**Work instructions:**
(1) From the Shakespeare in Africa post, list the kinds of buildings or facilities that make up the school.
(2) According to the Shakespeare in Africa post, what heats the shower water in the house?

**Document excerpt:**

Shakespeare in Africa #4. Students, Snakes and Sticky Hands.

Shakespeare in Africa #4. Students, Snakes and Sticky Hands.

My first night in Motopi, I fled my room to wait it out while the lone misquito had it out with Doom. (See last article — “Dooming the room.”) It was worth it. Standing under the night sky like that I saw things I’d never seen. Which brought up thoughts I never had, hatched here under the night sky.

Botswana Thought #1:

Why do we go to the moon when in all truth, we’re already on the greatest spaceship ever. We can breathe, eat, move around rotate the sun and we don’t have to put on a space suit, drink Tang or eat space sticks!

Pinky cleans the entire school.

I don’t remember having that thought before. I direct Shakespeare for a modest living currently — there was so much star gazing going on back then— hence the references in all the plays to the sky, the heavens, the sun, the stars. I never got it until now. Hard to pull myself away, but a hear a rustle in the bushes so I run inside. The misquito is no more. It’s hot in Chicken’s house. I want to jump in the river, but I am warned there are hippos in there at night.

Donkeys and birds wake me on my first full day. But that is a wonderful sound. What isn’t so wonderful is the ongoing fluttering in a corner of the bedroom roof— like a massive bird’s nest inside the ceiling.

My neighbor “Pinky” is a young, very hard working single mother who lives in a two room house next door. She wears a pink dress to work but that is not why she’s called Pinky. Her job is cleaner of the school floors and toilets — Pinky came over last night and showed me how to “work” the house. The shower water is heated by an electric tea kettle — that water is poured into a plastic tub to be mixed with the cold shower water. Somehow. Then there are the breakers, which Pinky demonstrates. If there are too many things going at once, everything turns off everywhere. Including at Pinky’s house. Electricity is paid in advance. When it’s used up — that’s the end. Go pay it forward.

I am getting in a mindset to meet the school teachers and the students today. No lounging, no jet lag recovery time. Brooks arrives and we sip our instant coffee, jump in his truck and head along the dirt road, sometimes blocked by donkeys, goats and cows. In the light of day I can now see the huts of Motopi.

I get my second Botswana Thought:

What about Unlearning? What about UnTeaching? What if we call it UnTeacher. I am a lifelong Unlearner. How else to make room for new ideas? We should unlearn everything. Even this thought.

Sticky Fingers all Day Long

There’s no ownership in “being taught” — less discovery, no real joy in it for that matter. Our players prefer when learning their lines is an accident — like while they’re on their feet engaging with each other. We try and untry things in rehearsal all the time. Fixed ideas are a danger. More of a danger than the nest in the ceiling of my bedroom — which I have been told could be a bat’s nest.

I nearly stepped on this.

The school is a collection of buildings on dirt, overlooking a field. There are classrooms, offices, a kitchen and toilets way off in the field. I hear a rumor that the kids recently killed a python in the schoolyard. I find out later, this is not an uncommon thing. Spiders? The least of our worries.

**Listed records:**
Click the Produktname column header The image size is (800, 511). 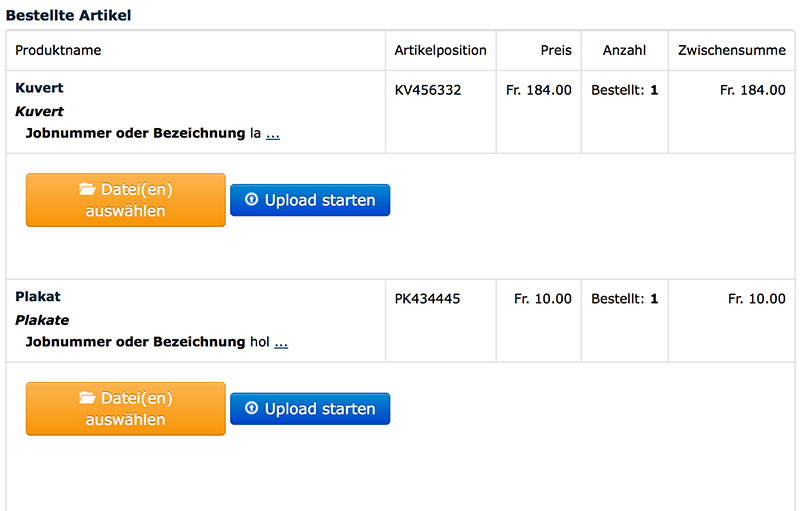[58, 50]
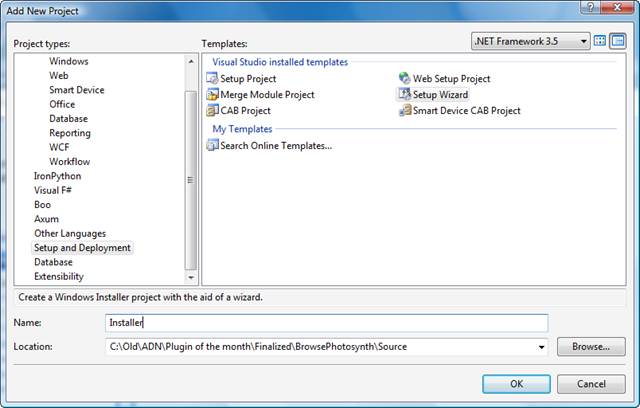Switch templates to small icons view

point(617,41)
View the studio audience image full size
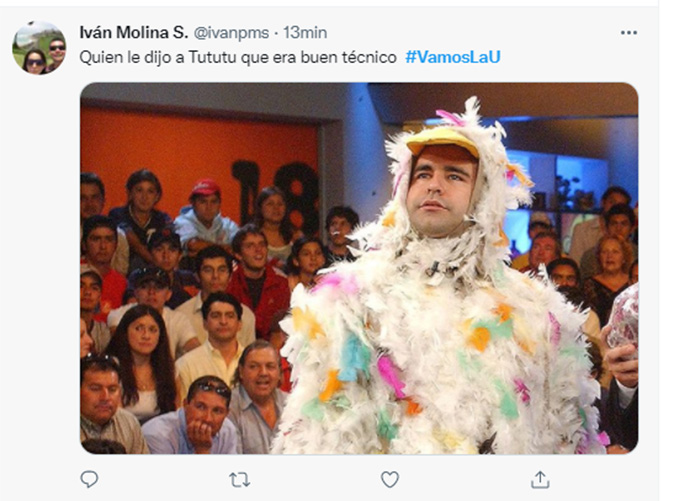 (x=359, y=268)
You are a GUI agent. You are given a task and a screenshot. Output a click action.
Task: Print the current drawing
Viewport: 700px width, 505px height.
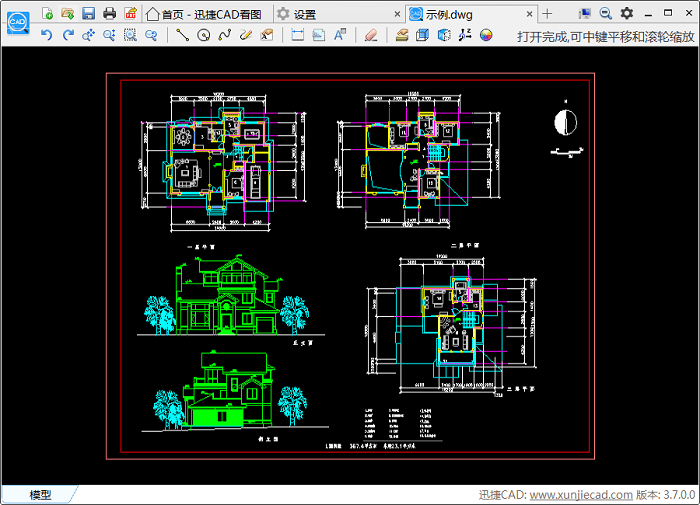tap(109, 13)
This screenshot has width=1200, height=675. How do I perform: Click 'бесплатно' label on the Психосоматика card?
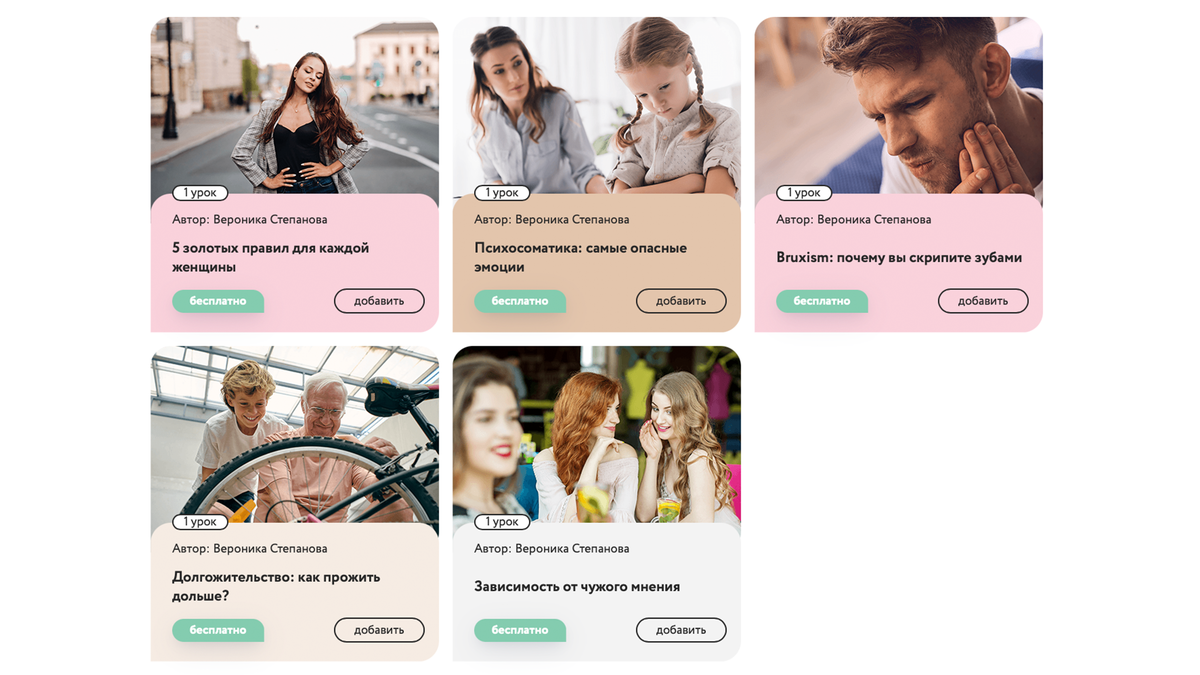[x=520, y=301]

**Results for each task:**
(1) Classrooms, offices, a kitchen, and toilets (located way off in the field).

(2) An electric tea kettle.